## Provided data
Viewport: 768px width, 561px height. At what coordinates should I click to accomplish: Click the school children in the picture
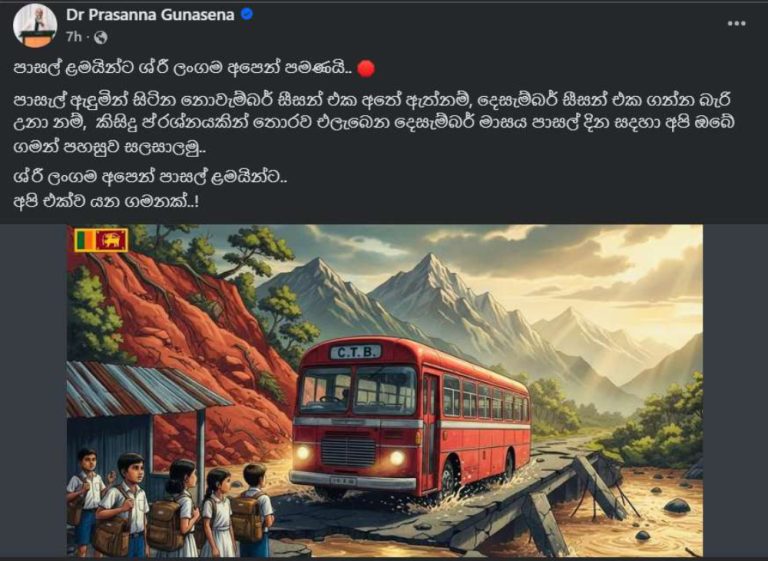pyautogui.click(x=169, y=505)
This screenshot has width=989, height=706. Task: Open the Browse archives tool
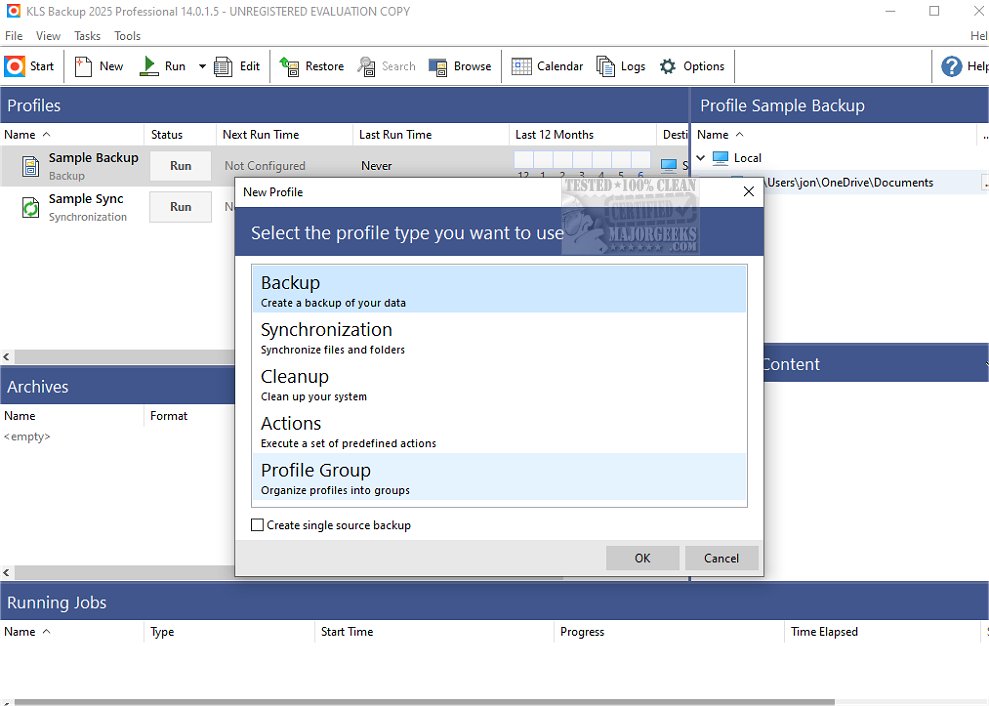click(x=438, y=66)
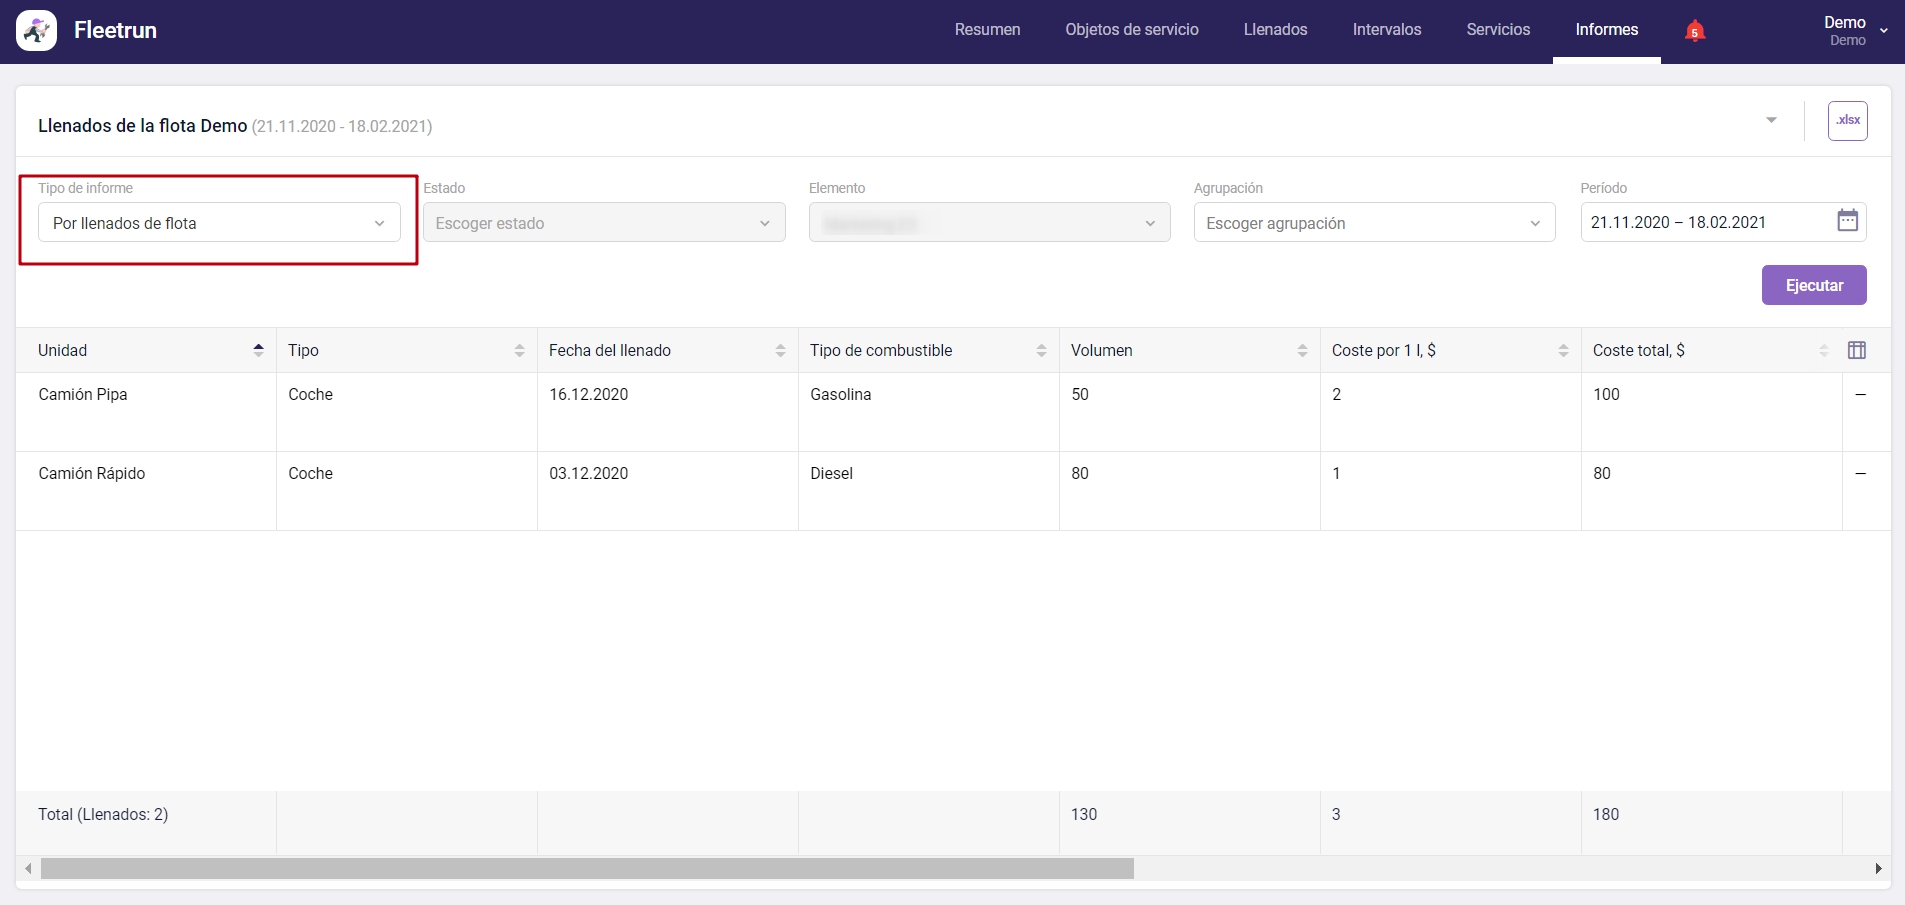Open the notifications bell icon
This screenshot has width=1905, height=905.
[1694, 31]
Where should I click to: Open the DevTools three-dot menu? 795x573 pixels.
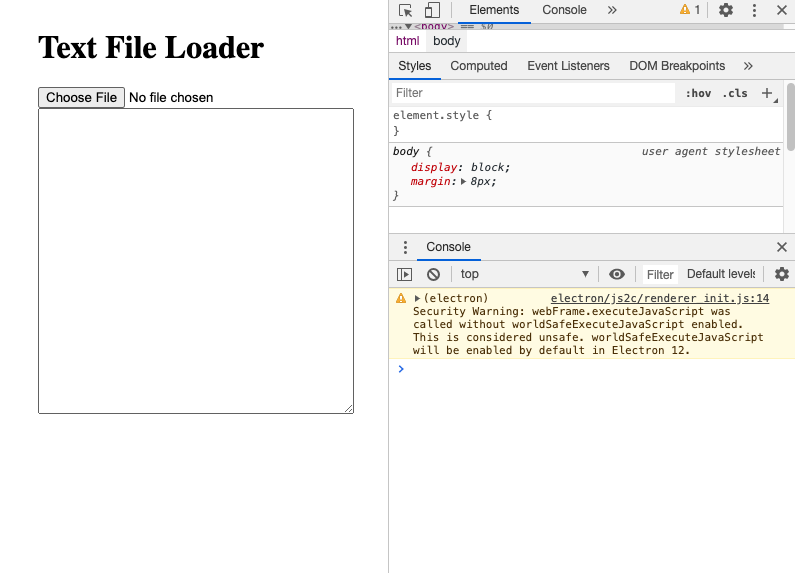[x=754, y=10]
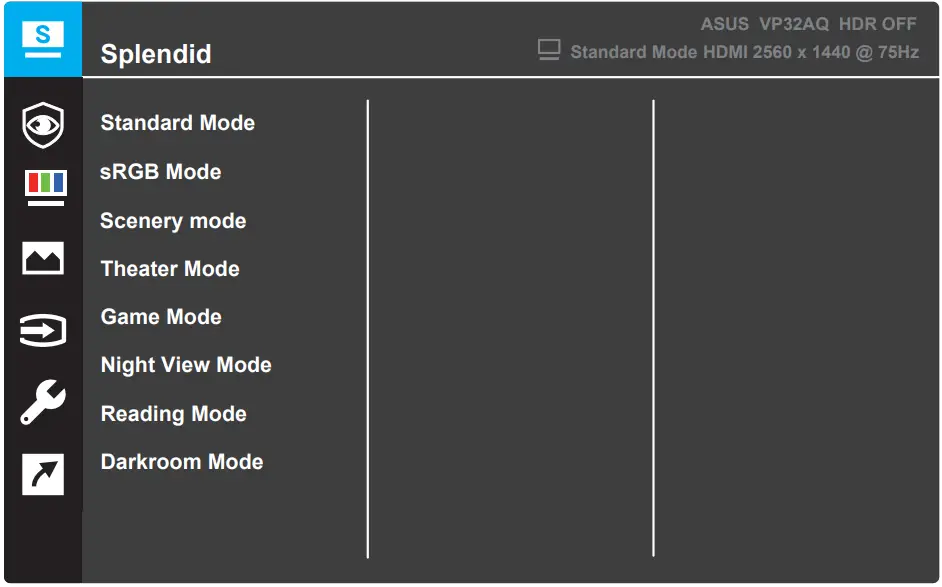
Task: Open the Color settings icon
Action: 42,184
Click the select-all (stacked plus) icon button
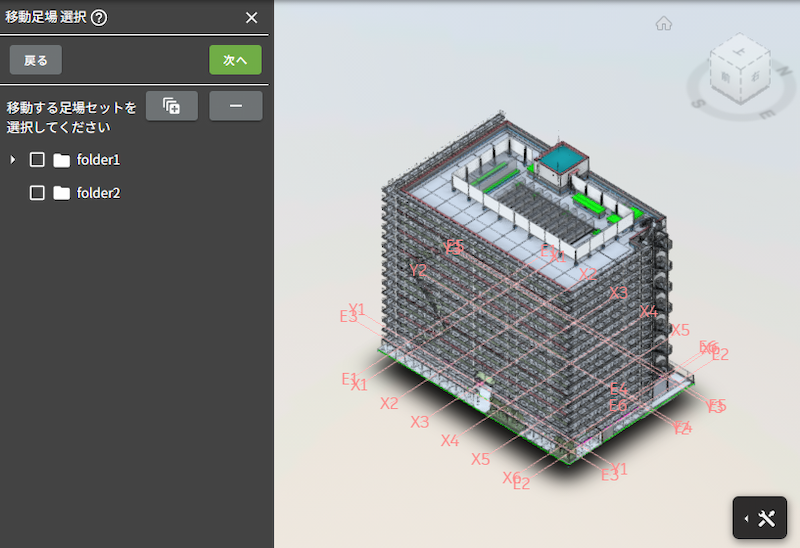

## Assignment
Give back exactly the lines running from the one that contains "This screenshot has width=989, height=706." to the end of the records, including both of those lines and excluding every picture.

## Output below
This screenshot has width=989, height=706. Task: Open the Browse archives tool
click(x=438, y=66)
Open the notifications bell icon
This screenshot has width=1905, height=905.
[1694, 31]
Where should I click to: Open the DevTools three-dot menu? 795x573 pixels.
[x=754, y=10]
Task: Open the Color settings icon
Action: 42,184
Click the select-all (stacked plus) icon button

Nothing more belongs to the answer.